(MATERIAL FOR THIS EXERCISE)

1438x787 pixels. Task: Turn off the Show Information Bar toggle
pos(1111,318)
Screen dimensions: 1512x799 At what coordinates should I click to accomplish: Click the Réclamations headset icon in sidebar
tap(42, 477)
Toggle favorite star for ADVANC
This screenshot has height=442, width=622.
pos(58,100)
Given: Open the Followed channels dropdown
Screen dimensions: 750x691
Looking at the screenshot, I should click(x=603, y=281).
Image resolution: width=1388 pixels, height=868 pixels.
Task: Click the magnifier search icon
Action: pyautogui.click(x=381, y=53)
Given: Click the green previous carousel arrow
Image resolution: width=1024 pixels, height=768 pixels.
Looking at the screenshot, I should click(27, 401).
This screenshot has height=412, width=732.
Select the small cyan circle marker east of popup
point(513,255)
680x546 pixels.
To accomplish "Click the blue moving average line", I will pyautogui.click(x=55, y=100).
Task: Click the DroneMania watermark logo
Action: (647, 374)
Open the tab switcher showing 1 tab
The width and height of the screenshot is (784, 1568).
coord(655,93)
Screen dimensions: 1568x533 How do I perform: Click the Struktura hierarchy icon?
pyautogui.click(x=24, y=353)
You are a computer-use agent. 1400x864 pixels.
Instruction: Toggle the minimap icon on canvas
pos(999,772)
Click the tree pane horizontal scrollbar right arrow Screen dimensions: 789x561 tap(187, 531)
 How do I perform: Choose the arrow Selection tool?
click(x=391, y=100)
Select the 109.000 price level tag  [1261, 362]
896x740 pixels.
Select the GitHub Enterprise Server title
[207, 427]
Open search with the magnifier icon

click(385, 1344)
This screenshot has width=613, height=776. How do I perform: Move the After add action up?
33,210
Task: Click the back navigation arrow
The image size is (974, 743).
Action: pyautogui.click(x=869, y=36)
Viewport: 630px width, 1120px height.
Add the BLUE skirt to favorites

(End MATERIAL FOR THIS EXERCISE)

▶ WHAT THE EXERCISE ASKS: Find how many lines in the entries include the string "Given", and state only the number.

▶ WRITTEN ANSWER: 2